If you want to pursue the debate further, it might be worth talking about the degree to which you’re (un)convinced by Quintin Pope’s claims in this tweet thread. Admittedly, it sounds like you don’t view this issue as super cruxy for you:
I don’t know the literature on moral psychology, but that claim doesn’t feel intuitive to me (possibly I’m misunderstanding what you mean by ‘human values’; I’m also interested in any relevant sources). Some thoughts/questions:
Does your position rule out the claim that “humans model other human beings using the same architecture that they use to model themselves”?
To me, this seems like an instance where ‘value reasoning’ and ‘descriptive reasoning’ rely on similar cognitive resources. If LLMs inherit this human-like property (Quintin claims they do), would that update you towards optimism? If not, why not?
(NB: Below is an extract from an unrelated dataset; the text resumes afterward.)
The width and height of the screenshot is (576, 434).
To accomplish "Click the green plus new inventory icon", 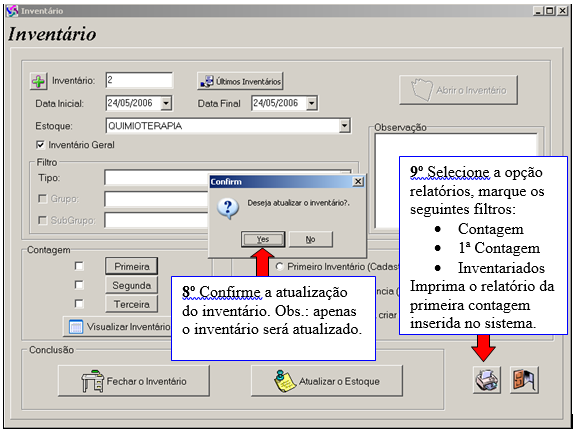I will coord(38,81).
I take it that the notion of ‘intelligence’ we’re working with is related to planning. If future AI systems inherit human-like cognition wrt plan search, then I think this is a reason to expect that AI cognition will also inherit not-completely-alien-to-human values — even if there are, in some sense, distinct cognitive mechanisms undergirding ‘values’ and ‘non-values’ reasoning in humans.
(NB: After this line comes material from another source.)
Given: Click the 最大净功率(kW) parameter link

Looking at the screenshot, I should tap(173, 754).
This is because the ‘search over plans’ process has both normative and descriptive components. I don’t think the claim about LLMs distilling human cognition constitutes anything like a guarantee that future LLMs will have values we’d really like, and nor is it a call for complacency about the emergence of misaligned goals. I just think it constitutes meaningful evidence against the human extinction claim.
As I write this, I’m starting to think that your claim about distinct cognitive mechanisms primarily seems like an argument for doom conditioned on ‘LLMs mostly don’t distill human cognition’, but doesn’t seem like an independent argument for doom conditioned on LLMs distilling human cognition. If LLMs distill the plan search component of human cognition, this feels like a meaningful update against doom. If LLMs mostly fail to distill the parts of human cognition involved in plan search, then cognitive convergence might happen because (e.g.) the Natural Abstraction Hypothesis is true, and ‘human values’ aren’t a natural abstraction. In that case, it seems correct to say that cognitive convergence constitutes, at best, a small update against doom. (The cognitive convergence would occur due to structural properties of patterns in the world, rather than arising as the result of LLMs distilling more specifically human thought patterns related to values)
So I feel like ‘the degree to which we should expect future AIs to converge with human-like cognitive algorithms for plan search’ might be a crux for you?